Com a entrada em vigor do Orçamento de Estado para 2013, a sociedade civil terá um conjunto de maiores dificuldades visto que terá de suportar os elevados impostos que o Governo atual impos a todos os portugueses. Com todo este cenário pela frente e com o acumular da austeridade tem-se vindo a refletir no dia a dia de todos os cidadãos sendo alargado a todas as áreas da sociedade portuguesa. E o desporto não foge à regra, nomeadamente nas modalidades amadoras que estão a passar por muitas dificuldades levando já ao abandono de algumas equipas das diversas modalidades. Até nas Regiões Autónomas da Madeira e dos Açores o futuro do desporto continua envolvido numa teia de incertezas.

Luís Covas
25 Jan 2013

O recente despacho normativo publicado no “Diário da República” de 8 de janeiro, que visa a comparticipação dos encargos com as deslocações das equipas do continente para as ilhas, mantendo a exclusão do apoio no transporte aéreo aos atletas e clubes das duas Regiões Autónomas nas viagens para Portugal continental, vem agravar ainda mais a crise com que o desporto insular (Madeira e Açores) se debate, num ano em que as verbas dos Governos Regionais destinadas à atividade desportiva foram reduzidas em 15 por cento, levando a que muitas equipas destas regiões, de diversos campeonatos, tivessem abandonado as competições ou em alternativa é o abandono de atletas que militavam naquelas equipas insulares.
Ainda a semana passada no Madeira Andebol Sad, 4 atletas do continente (Nelson Pina, Carlos Siqueira, João Paulo Pinto e Pedro Peneda) abandonaram aquele clube supostamente por atraso nos subsídios aos atletas. Daí que se comece a questionar o futuro dessas modalidades e que competições a participar.
O Governo Regional da Madeira decidiu atribuir 12.865.846,00 euros ao desporto para a época 2012/13, para as modalidades de futebol, andebol e basquetebol, mas com uma redução de 15% o que traz mais dificuldades.
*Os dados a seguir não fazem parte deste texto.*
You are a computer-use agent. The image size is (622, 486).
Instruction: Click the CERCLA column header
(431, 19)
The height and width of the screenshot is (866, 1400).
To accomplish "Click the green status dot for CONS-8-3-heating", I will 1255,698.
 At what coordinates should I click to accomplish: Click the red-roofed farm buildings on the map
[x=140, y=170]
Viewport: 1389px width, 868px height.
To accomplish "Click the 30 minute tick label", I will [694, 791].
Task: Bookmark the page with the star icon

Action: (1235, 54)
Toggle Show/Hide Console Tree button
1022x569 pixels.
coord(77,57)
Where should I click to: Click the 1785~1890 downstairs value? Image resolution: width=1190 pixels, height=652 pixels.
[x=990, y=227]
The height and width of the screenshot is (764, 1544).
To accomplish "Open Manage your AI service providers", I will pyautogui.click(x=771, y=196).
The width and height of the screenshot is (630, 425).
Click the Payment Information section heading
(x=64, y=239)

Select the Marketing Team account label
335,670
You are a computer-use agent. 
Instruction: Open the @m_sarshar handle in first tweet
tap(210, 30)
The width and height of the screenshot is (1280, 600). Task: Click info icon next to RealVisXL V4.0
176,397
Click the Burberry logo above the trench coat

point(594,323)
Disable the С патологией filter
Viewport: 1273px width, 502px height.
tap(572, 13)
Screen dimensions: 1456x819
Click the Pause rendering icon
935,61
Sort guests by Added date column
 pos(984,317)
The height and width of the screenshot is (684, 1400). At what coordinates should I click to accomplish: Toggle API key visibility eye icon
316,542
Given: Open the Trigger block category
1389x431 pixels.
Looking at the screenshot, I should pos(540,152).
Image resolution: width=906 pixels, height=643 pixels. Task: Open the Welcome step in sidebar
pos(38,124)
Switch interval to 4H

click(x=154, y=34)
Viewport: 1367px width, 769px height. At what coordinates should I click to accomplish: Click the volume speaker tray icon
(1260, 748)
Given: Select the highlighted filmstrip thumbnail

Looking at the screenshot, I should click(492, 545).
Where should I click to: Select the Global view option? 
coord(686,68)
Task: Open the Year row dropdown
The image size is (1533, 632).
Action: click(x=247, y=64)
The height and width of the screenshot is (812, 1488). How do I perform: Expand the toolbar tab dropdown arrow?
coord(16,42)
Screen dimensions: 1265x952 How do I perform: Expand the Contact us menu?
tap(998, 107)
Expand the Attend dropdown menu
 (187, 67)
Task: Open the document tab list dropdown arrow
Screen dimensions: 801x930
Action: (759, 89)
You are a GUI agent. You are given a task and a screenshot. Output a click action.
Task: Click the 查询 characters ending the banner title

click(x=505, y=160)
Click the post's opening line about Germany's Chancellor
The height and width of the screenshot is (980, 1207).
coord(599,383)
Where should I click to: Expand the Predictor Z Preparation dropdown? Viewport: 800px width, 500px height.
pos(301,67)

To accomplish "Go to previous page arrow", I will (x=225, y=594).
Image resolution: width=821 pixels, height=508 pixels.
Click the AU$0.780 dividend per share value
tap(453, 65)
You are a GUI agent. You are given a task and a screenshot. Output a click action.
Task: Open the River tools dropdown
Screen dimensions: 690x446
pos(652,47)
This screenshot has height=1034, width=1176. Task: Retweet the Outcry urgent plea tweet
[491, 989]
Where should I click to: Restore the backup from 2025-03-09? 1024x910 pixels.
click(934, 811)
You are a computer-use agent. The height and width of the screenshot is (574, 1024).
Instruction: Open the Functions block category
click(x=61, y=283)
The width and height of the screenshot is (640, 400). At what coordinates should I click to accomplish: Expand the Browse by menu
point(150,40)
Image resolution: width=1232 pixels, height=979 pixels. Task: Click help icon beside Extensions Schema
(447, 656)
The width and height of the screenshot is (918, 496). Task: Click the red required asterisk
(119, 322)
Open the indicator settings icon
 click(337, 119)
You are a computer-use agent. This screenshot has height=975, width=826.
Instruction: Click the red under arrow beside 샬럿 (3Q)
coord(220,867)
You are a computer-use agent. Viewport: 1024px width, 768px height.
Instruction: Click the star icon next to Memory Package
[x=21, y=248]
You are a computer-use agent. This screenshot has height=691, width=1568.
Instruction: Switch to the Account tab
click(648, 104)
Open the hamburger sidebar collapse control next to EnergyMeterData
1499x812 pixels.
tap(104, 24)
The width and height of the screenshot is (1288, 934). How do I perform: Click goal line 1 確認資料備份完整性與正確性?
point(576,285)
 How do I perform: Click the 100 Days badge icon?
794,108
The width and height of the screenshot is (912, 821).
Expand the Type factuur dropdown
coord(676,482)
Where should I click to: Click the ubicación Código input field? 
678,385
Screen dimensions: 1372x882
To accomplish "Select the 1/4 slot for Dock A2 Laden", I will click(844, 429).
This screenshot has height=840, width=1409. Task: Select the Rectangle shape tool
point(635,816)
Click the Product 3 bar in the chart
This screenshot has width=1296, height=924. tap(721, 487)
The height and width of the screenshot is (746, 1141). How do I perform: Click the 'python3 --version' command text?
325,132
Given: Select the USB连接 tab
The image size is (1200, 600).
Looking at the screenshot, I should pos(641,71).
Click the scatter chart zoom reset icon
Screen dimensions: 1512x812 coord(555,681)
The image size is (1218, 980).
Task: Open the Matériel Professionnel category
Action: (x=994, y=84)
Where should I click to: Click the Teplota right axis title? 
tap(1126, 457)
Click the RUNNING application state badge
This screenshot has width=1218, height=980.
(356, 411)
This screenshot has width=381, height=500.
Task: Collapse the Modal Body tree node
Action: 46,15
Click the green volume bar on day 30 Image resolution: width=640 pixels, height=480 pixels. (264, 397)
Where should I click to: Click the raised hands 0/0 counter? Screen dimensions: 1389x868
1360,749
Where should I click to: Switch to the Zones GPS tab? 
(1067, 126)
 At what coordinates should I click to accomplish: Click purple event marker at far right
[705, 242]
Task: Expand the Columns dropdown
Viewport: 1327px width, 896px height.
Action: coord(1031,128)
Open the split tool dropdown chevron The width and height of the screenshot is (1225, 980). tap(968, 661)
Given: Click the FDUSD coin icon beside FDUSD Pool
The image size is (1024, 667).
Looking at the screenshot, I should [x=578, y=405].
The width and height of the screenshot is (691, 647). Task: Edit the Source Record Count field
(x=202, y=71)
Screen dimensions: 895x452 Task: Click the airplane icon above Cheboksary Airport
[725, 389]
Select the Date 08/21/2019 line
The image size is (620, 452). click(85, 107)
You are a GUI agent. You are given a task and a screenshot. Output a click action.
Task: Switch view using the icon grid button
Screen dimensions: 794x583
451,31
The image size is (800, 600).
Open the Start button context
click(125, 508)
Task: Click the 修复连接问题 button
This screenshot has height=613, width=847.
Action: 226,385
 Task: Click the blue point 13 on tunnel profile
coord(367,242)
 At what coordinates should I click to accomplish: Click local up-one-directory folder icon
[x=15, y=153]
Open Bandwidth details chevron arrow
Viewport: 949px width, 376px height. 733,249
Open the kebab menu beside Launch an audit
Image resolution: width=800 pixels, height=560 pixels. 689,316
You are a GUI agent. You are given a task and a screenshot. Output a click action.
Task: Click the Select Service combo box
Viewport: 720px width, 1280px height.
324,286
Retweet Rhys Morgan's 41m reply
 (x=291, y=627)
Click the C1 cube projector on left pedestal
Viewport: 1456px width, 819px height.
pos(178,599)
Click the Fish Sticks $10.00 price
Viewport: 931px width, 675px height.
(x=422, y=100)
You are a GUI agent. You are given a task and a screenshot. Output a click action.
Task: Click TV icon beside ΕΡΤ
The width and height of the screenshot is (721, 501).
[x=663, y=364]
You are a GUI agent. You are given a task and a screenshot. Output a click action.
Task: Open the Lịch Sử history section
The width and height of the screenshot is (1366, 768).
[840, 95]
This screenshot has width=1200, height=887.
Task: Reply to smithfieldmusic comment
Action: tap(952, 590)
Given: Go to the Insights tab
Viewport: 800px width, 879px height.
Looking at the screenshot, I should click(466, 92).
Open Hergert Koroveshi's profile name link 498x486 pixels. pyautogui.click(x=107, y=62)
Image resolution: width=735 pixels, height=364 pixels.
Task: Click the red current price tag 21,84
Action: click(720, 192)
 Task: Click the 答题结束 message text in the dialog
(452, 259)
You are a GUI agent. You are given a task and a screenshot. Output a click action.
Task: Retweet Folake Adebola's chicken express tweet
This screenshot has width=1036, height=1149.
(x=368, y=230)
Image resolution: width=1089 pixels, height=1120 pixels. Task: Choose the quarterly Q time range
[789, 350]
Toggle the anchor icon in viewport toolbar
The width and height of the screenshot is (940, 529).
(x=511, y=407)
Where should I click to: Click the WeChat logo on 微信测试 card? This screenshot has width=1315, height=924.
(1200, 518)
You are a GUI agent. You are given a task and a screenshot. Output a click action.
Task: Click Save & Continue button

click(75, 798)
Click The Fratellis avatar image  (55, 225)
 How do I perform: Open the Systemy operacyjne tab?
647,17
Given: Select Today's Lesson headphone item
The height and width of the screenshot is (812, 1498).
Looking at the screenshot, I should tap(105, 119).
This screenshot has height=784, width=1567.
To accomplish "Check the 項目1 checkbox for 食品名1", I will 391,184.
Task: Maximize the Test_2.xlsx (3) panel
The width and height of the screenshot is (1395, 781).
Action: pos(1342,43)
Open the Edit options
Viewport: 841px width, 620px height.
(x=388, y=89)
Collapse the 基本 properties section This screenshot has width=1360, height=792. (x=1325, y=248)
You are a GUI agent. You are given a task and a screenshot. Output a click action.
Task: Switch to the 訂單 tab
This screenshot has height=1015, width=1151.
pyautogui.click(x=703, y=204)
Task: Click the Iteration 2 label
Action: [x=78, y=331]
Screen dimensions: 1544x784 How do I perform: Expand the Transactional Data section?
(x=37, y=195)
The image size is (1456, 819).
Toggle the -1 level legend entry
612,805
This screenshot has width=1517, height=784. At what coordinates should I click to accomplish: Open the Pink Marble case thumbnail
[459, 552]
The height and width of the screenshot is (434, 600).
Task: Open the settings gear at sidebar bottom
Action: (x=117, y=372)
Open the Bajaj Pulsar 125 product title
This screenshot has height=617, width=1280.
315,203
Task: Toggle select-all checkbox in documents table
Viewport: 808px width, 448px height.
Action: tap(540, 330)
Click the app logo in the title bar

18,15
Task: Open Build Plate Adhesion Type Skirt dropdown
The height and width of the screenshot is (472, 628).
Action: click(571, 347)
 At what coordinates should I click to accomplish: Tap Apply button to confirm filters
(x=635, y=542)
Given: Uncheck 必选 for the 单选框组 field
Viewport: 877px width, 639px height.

Como já referi em artigos anteriores, serei sempre a favor de um sistema que, com todos os seus defeitos, coloque lado a lado a educação e o desporto.
No topo desta pirâmide toda temos uma indústria televisiva que poderia suportar em massa todo este fenómeno e que faria chegar a cada casa a modalidade com os seus dividendos em termos de publicidade e contratos de transmissão com regras bem definidas e claras, de modo a que todos possam ser tratados da mesma maneira independentemente do peso que possuem.
Acredito que em Portugal estará na altura de usar esta “crise” para criar estruturas onde comecemos a desenvolver na base o jogador português, onde devemos elaborar um plano a médio/longo prazo em relação ao caminho que queremos para a nossa modalidade. As modalidades têm que ser de todos os jovens e não só daqueles que vivem em certas zonas do país.
As instituições responsáveis têm que ter como primeiro objetivo garantir a prática desportiva e alargá-la muito mais em termos de praticantes. Ter-se-á que rever prioridades, definir o que é importante e começar de “novo”, se necessário.
Dá trabalho? Bastante. Leva tempo? Muito! Tem obstáculos e desafios? Imensos! Somos competentes e capazes de o fazer? Sem dúvida, somos dos povos mais competentes, empenhados e sabedores. Vamos à obra, sabendo que através das adversidades tornamo-nos mais fortes e capazes!